Open-Access: This article is an open-access article that was selected by an in-house editor and fully peer-reviewed by external reviewers. It is distributed in accordance with the Creative Commons Attribution NonCommercial (CC BY-NC 4.0) license, which permits others to distribute, remix, adapt, build upon this work non-commercially, and license their derivative works on different terms, provided the original work is properly cited and the use is non-commercial. See: https://creativecommons.org/Licenses/by-nc/4.0/
Corresponding author: Xin-Qiao Liu, PhD, Associate Professor, School of Education, Tianjin University, No. 135 Yaguan Road, Jinnan District, Tianjin 300350, China. xinqiaoliu@pku.edu.cn
Received: July 11, 2022
Peer-review started: July 11, 2022
First decision: August 1, 2022
Revised: August 9, 2022
Accepted: September 22, 2022
Article in press: September 22, 2022
Published online: October 19, 2022
Abstract

Artificial intelligence-based technologies are gradually being applied to psych-iatric research and practice. This paper reviews the primary literature concerning artificial intelligence-assisted psychosis risk screening in adolescents. In terms of the practice of psychosis risk screening, the application of two artificial intelligence-assisted screening methods, chatbot and large-scale social media data analysis, is summarized in detail. Regarding the challenges of psychiatric risk screening, ethical issues constitute the first challenge of psychiatric risk screening through artificial intelligence, which must comply with the four biomedical ethical principles of respect for autonomy, nonmaleficence, beneficence and impartiality such that the development of artificial intelligence can meet the moral and ethical requirements of human beings. By reviewing the pertinent literature concerning current artificial intelligence-assisted adolescent psychosis risk screens, we propose that assuming they meet ethical requirements, there are three directions worth considering in the future development of artificial intelligence-assisted psychosis risk screening in adolescents as follows: nonperceptual real-time artificial intelligence-assisted screening, further reducing the cost of artificial intelligence-assisted screening, and improving the ease of use of artificial intelligence-assisted screening techniques and tools.

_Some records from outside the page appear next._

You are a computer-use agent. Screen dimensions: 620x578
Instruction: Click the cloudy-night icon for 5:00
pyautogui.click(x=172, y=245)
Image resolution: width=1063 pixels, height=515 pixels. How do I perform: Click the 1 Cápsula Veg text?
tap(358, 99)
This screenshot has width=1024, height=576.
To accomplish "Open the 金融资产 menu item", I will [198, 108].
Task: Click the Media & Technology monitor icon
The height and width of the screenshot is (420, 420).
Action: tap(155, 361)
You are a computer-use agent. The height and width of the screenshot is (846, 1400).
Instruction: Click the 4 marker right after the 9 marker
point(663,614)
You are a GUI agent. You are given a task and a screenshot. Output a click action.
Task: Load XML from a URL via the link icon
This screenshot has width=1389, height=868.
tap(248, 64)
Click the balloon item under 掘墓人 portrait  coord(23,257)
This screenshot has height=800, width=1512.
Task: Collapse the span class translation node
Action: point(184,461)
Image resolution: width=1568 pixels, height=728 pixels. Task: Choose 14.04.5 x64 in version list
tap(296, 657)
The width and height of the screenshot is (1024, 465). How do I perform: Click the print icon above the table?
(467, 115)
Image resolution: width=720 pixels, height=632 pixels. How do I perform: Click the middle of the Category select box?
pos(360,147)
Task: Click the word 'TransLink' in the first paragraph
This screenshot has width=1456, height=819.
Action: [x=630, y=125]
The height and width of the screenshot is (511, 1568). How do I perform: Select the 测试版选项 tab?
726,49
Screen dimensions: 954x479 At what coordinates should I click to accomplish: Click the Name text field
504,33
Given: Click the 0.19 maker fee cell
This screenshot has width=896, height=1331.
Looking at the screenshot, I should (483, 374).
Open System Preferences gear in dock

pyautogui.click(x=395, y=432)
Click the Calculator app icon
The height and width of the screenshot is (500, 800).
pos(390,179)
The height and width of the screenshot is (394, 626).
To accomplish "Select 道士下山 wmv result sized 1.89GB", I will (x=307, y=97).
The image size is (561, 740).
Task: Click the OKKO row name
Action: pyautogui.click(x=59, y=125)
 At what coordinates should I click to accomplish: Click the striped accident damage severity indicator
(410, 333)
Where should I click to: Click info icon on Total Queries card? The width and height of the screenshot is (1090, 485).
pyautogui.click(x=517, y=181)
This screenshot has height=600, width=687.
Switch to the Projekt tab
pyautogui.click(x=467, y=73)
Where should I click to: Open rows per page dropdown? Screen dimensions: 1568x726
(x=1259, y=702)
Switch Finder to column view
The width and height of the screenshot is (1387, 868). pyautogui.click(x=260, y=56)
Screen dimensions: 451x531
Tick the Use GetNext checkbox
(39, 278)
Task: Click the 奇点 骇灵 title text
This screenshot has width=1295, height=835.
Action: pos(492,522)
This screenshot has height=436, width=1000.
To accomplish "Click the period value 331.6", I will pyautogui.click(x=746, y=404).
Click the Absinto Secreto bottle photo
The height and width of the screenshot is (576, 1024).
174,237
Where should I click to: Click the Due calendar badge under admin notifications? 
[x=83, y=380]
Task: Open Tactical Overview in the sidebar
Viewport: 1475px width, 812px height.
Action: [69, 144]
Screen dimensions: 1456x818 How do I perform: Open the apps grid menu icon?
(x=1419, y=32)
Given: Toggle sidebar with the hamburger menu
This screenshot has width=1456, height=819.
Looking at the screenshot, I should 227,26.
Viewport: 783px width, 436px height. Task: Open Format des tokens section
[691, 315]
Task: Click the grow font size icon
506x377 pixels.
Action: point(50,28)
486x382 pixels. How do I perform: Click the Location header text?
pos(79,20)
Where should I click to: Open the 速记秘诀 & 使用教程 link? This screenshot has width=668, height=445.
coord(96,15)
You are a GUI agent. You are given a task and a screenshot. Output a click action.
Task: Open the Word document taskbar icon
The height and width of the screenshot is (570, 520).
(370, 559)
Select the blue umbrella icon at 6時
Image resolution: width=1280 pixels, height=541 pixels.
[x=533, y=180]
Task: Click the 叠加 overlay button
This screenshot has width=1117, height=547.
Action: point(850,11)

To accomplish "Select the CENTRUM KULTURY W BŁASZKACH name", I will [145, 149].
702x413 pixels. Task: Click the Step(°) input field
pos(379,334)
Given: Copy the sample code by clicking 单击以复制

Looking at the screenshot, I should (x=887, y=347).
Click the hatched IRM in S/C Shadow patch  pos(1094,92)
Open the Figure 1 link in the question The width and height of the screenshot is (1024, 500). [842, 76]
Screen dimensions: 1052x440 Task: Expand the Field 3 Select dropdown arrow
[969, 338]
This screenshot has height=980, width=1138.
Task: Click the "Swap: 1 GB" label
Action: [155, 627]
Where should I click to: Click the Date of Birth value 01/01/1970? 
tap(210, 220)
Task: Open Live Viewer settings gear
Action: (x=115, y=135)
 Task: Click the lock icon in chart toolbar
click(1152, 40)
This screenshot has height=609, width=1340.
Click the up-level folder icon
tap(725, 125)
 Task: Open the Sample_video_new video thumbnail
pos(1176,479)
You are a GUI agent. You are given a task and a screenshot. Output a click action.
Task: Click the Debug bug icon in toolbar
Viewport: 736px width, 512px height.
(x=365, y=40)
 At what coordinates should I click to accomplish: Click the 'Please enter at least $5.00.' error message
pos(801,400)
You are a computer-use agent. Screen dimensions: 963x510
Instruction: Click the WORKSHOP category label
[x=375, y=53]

Keywords: Psychosis risk, Adolescents, Artificial intelligence, Big data, Social media, Medical ethics, Chatbot, Machine learning

Core Tip: Artificial intelligence-assisted psychosis risk screening must be emphasized and applied in adolescents. This review summarizes the application of two artificial intelligence-assisted screening methods (chatbot and large-scale social media data analysis), and proposes that the first challenge in applying artificial intelligence to psychosis risk screening concerns ethical issues. The methods must follow four biomedical ethics principles, i.e., respect for autonomy, nonmaleficence, beneficence, and justice. Three directions should be considered in the future: nonperceptual real-time artificial intelligence-assisted screening, further reducing the cost of artificial intelligence-assisted screening, and improving the ease of use of artificial intelligence-assisted screening techniques and tools.